Misdiagnosing Mental Health
By sharing our stories about what it means to experience bipolar disorder, we give permission to people to question their own experiences.
I was diagnosed with depression in January 2017. In the decade leading up to my diagnosis, there was no place in my mind that held hope of ever being able to have a stable work life or meaningful long-term relationships. I lost interest in life and experienced bursts of extreme irritability. I often slipped into long periods of slowed thinking and crippled self-worth. A clinical psychologist helped guide me toward some useful tools to manage my symptoms.
Although I gradually improved, I sometimes had a lot of trouble with reckless impulsivity and a complete lack of focus on any given thing. It wasn’t until two years later that I decided to return to the doctor after I recognized some of these symptoms during a presentation about mental health. In January 2019, I was diagnosed with bipolar disorder and prescribed the appropriate medication. With my tools and medication in hand, my life finally began to feel like it belonged to me.
Three in 20 people diagnosed with depression are actually experiencing bipolar disorder. For some, it can take over 10 years to receive an accurate diagnosis. The more time between first episode and accurate diagnosis, the more difficult it becomes to successfully manage symptoms. Misdiagnosis can be a matter of life and death. People taking anti-depressants for bipolar disorder without also taking bipolar-specific medications are more likely to take their own life.
Clinicians usually diagnose bipolar disorder after asking the patient questions about personal experiences and then reviewing their notes about symptom severity, length, and frequency. Misdiagnosis can result from physician assumptions about which symptoms they think should be present. Sometimes they rule out the possibility of bipolar disorder by comparing their own conclusions to symptoms identified by questionnaires filled out by patients. However, not all self-tests are accurate.
Thomas Meyer and his team wanted to determine the accuracy of questionnaires intended to identify bipolar disorder. They conducted a systematic review of 55 studies looking at various self-tests. Systematic reviews rely on a structured and comprehensive approach to comparing studies and their results. Conclusions that can be drawn from systematic reviews strengthen our confidence in how much evidence exists to support a particular topic.

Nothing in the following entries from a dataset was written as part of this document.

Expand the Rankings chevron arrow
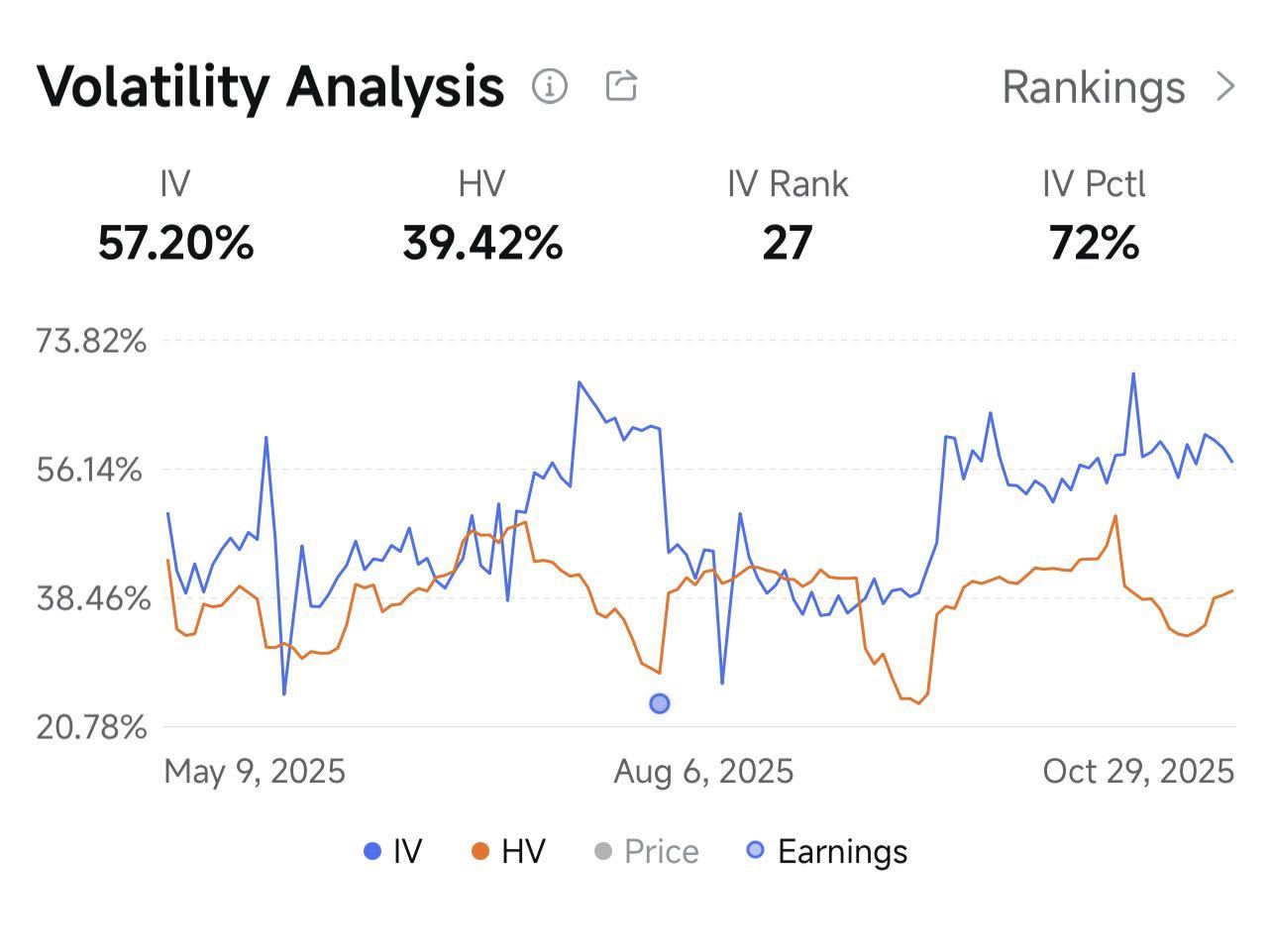 (x=1225, y=87)
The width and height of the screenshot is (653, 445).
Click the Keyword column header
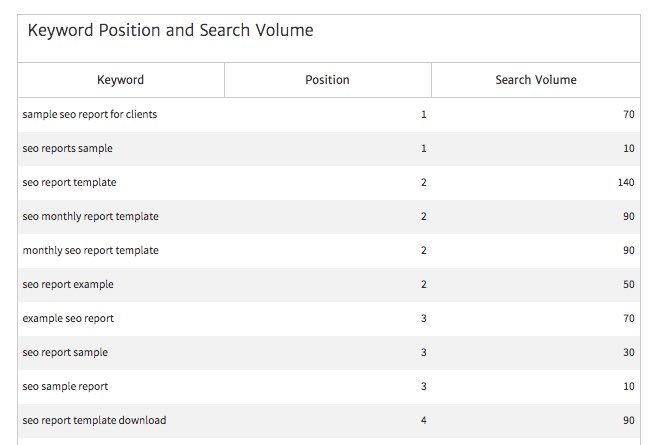click(120, 80)
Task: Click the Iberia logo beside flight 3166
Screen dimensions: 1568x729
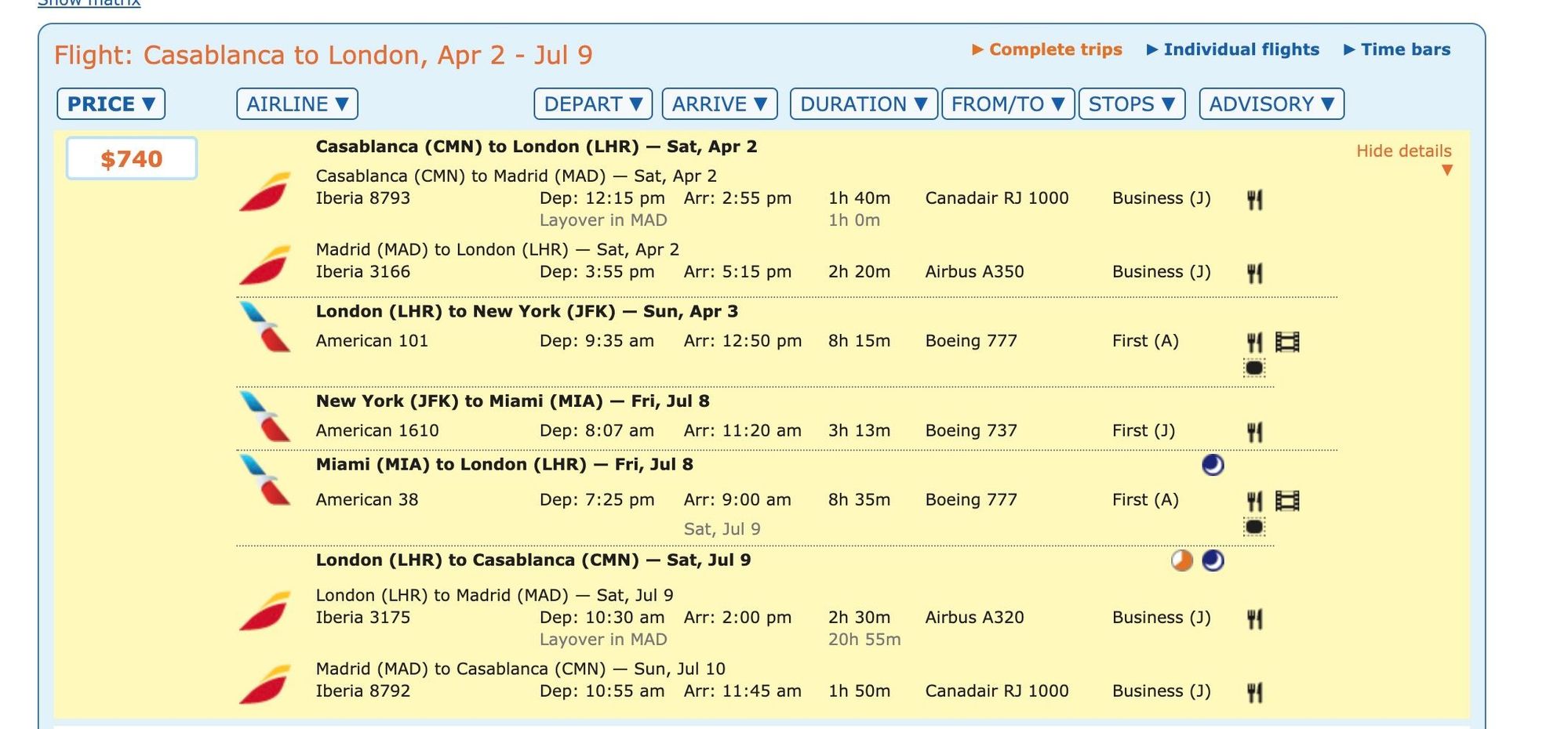Action: [265, 264]
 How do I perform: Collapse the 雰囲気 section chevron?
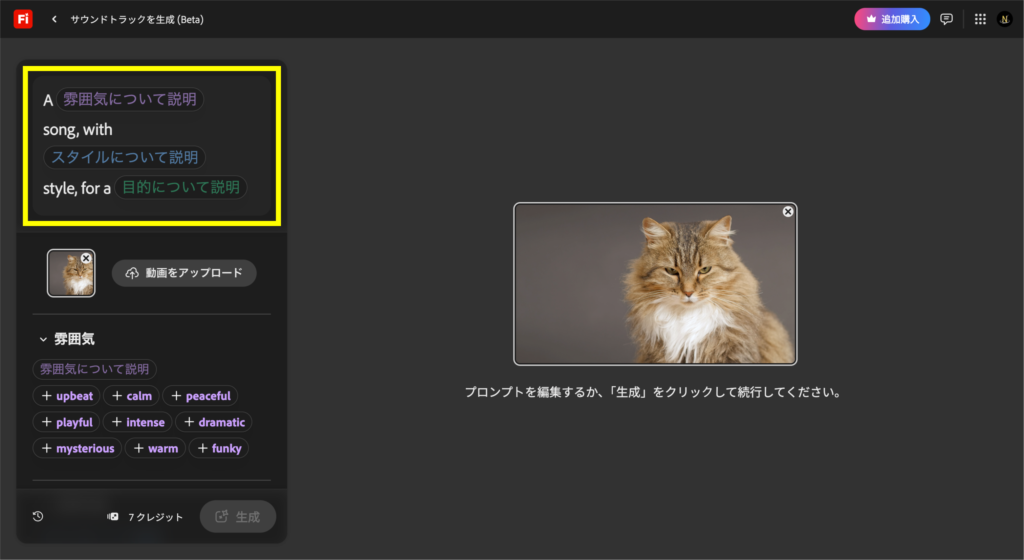[43, 340]
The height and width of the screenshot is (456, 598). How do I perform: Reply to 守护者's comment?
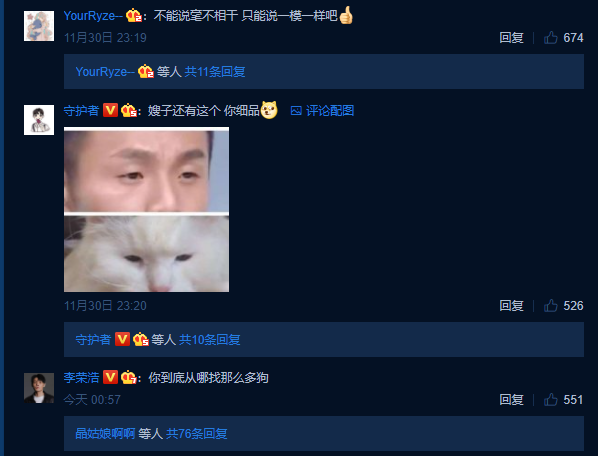click(511, 306)
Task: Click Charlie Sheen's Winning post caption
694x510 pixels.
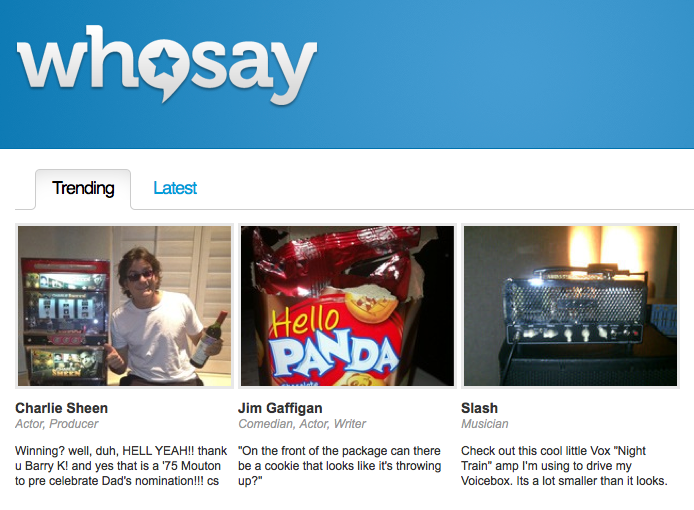Action: coord(121,466)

With my tools and medication in hand, my life finally began to feel like it belonged to me.
Out of 16 different questionnaires identified in the systematic review, Meyer’s team found only three that accurately and frequently identified people experiencing bipolar disorder. They highlighted evidence that some of the 13 inaccurate questionnaires could have been unreliable because they didn’t include questions about symptoms common among the majority of patients with bipolar disorder.
Overlapping symptoms between major depressive disorder and bipolar disorder could be another explanation for misdiagnosis. Like depression, a bipolar episode is usually accompanied by extreme low moods, leading to a lack of interest in life, difficulty concentrating, and feelings of worthlessness and sadness. But bipolar disorder also includes experiencing periods of what many describe as “high energy.”
A final important cause of misdiagnosis is how people feel when mania sets in. People often seek out treatment only when they are experiencing depression. When these symptoms go away and the high-energy associated with mania takes over, many consciously decide to avoid treatment because they no longer feel like they have a problem.
All of the potential causes of misdiagnosis — misplaced clinician assumptions, inaccurate questionnaires, overlapping depressive symptoms, and self-perceived lack of need for treatment — could be addressed if more people speak up about their bipolar experiences. Storytelling helps more than just the individual. It contributes to a culture of compassion by destigmatizing mental health related problems. By sharing our stories about what it means to experience bipolar disorder, we give permission to people to question their own experiences. Such questions are essential to driving the patient-physician conversation, ruling out other mental health problems, and increasing treatment seeking during manic episodes.